【2025-10-29】 Prof. Jun-Cheng Chen 陳駿丞 / CITI / From Noise to Desired Visuals: Guided Diffusion for Image and Video Applications

  • 2025-10-13
  • 黃雅群(職務代理)
TitleFrom Noise to Desired Visuals: Guided Diffusion for Image and Video Applications
Date2025/10/29 15:30-17:20
LocationR103, CSIE
SpeakersProf. Jun-Cheng Chen 陳駿丞
Host:羅紹元教授


Abstract:
In this talk, I will present our research on guided diffusion for image and video applications, including video-to-video translation, QR code generation, and text-to-image generation with photographic effects. First, I will introduce MeDM, an innovative framework that leverages pre-trained image diffusion models for video rendering with smooth temporal flow. By integrating explicit optical flow into the diffusion process, MeDM imposes physical constraints that enhance temporal consistency, all without requiring model fine-tuning or test-time optimization. Extensive experiments confirm its superior performance across qualitative, quantitative, and user studies. Next, I will present DiffQRCoder, a novel diffusion-based approach for creating scannable yet aesthetically appealing QR codes. DiffQRCoder incorporates scanning-robust perceptual guidance (SRPG) to preserve decoding fidelity while improving visual quality, and employs a post-processing technique, SR-MPGD, to further enhance scanning robustness. Our results demonstrate significant improvements in scanning success rates and user-perceived attractiveness, highlighting its promise for practical applications.Finally, I will introduce our camera token as settings framework, which enables intuitive control of diffusion-based image generation using numerical camera parameters such as aperture, shutter speed, and focal length. This framework bridges generative models and real-world photographic effects, providing users with a familiar and precise interface for guiding generation.

Biography:
Jun-Cheng Chen is now an associate research fellow at the Research Center for Information Technology Innovation (CITI), Academia Sinica. He joined CITI as an assistant research fellow in 2019. He received the B.S. and M.S. degrees advised by Prof. Ja-Ling Wu in Computer Science and Information Engineering from National Taiwan University, Taiwan (R.O.C), in 2004 and 2006, respectively, where he received the Ph.D. degree advised by Prof. Rama Chellappa in Computer Science from University of Maryland, College Park, USA, in 2016. From 2017 to 2019, he was a postdoctoral research fellow at University of Maryland Institute for Advanced Computer Studies.
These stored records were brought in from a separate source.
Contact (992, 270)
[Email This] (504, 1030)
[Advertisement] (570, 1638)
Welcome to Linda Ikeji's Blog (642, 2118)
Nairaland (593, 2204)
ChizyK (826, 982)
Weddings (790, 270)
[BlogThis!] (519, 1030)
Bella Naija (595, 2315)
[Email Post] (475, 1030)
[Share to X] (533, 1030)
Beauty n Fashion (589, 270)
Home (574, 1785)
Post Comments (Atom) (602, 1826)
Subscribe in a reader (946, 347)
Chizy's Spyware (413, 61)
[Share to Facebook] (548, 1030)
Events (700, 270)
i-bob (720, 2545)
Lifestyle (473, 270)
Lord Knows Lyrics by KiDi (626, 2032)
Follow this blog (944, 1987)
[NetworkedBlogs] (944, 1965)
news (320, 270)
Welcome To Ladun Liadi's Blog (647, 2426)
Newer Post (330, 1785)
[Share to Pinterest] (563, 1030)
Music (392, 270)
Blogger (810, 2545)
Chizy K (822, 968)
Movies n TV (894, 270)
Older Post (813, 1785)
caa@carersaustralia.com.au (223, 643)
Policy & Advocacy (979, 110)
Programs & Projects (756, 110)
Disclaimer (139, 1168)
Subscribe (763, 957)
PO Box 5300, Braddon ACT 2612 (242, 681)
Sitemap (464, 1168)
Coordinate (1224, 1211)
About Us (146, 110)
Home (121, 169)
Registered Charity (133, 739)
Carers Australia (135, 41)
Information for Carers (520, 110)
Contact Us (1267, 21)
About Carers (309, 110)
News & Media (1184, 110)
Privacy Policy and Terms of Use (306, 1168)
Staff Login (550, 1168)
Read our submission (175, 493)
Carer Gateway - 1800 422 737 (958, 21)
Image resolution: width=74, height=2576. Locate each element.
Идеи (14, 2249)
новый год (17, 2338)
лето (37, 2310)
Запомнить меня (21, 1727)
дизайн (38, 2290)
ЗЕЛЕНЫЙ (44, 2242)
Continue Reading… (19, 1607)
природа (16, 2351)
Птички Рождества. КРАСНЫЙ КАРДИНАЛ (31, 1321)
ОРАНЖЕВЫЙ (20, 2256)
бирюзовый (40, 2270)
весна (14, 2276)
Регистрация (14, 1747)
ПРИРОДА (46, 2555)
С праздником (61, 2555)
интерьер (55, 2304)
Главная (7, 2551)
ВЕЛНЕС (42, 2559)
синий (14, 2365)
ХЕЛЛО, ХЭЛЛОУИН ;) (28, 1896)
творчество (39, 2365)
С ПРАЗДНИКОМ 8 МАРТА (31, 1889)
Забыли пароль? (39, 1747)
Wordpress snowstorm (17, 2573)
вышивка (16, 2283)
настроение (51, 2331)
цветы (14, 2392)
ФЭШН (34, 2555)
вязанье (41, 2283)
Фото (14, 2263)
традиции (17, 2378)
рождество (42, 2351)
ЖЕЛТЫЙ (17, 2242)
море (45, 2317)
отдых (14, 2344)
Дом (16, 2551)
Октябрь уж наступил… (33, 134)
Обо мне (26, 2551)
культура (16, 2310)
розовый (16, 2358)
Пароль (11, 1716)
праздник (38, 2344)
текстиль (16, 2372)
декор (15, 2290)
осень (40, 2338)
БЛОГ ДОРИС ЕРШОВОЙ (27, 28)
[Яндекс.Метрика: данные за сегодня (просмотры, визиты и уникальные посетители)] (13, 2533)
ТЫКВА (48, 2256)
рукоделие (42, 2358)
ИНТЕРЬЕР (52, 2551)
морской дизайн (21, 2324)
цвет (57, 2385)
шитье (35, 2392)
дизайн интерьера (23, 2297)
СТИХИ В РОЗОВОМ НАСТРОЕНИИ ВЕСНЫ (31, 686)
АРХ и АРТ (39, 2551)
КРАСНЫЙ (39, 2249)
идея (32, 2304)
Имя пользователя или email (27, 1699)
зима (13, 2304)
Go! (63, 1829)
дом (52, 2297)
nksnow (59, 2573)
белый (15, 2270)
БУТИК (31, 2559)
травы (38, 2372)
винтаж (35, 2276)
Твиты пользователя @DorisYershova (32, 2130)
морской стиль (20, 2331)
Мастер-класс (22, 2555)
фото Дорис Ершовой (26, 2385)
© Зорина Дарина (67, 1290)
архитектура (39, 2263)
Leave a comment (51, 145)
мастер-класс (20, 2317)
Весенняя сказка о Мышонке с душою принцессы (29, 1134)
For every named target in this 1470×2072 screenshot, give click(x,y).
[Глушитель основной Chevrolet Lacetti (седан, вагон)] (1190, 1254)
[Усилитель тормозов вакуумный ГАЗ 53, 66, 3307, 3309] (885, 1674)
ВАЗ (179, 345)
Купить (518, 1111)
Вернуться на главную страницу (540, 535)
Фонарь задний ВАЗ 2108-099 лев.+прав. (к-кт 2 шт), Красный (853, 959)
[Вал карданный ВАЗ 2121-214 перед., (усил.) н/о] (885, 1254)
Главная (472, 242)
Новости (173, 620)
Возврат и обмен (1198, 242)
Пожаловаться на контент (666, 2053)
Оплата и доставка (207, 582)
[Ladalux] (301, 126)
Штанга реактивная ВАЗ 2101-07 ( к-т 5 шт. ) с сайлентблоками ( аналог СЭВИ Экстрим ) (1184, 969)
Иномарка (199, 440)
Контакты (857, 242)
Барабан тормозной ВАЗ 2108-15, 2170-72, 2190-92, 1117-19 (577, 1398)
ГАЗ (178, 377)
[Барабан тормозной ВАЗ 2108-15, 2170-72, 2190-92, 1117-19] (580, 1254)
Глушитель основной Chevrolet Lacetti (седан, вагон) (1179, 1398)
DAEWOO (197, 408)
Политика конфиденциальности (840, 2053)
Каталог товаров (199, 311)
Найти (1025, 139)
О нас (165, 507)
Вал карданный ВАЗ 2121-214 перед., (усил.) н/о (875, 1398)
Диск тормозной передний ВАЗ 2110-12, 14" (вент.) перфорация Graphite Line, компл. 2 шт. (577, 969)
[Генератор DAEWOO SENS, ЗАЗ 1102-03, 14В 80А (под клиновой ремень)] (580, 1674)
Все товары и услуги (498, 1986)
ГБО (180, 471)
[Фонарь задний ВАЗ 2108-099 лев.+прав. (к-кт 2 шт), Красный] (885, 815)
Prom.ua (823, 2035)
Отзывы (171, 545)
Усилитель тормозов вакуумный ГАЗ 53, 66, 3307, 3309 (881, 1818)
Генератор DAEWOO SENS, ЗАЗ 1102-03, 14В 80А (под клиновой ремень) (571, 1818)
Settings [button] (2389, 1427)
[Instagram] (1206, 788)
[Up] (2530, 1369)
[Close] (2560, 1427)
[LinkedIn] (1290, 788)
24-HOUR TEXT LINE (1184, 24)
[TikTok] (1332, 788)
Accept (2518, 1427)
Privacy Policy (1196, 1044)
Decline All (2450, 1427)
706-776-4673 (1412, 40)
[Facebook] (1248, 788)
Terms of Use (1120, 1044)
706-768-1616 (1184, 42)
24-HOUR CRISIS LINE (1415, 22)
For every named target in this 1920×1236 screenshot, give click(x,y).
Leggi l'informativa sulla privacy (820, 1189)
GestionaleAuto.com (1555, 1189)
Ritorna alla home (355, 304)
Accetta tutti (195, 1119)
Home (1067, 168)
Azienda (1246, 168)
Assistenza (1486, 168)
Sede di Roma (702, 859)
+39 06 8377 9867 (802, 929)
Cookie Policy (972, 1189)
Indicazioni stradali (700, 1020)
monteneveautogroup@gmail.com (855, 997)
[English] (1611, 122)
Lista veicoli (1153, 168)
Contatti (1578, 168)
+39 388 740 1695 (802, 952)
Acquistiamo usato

His research interests include computer vision, machine learning, deep learning and their applications to biometrics, such as face recognition/facial analytics, activity recognition/detection in the visual surveillance domain, deepfake detection in the forensics, text-to-image generation in the visual generative AI, etc. He also serves as an associate editor of IEEE Transactions on Multimedia. He was a recipient of the ACM Multimedia Best Technical Full Paper Award in 2006, and APSIPA ASC Best Paper Award in 2023, and IEEE CE Magazine Best Paper Award in 2025.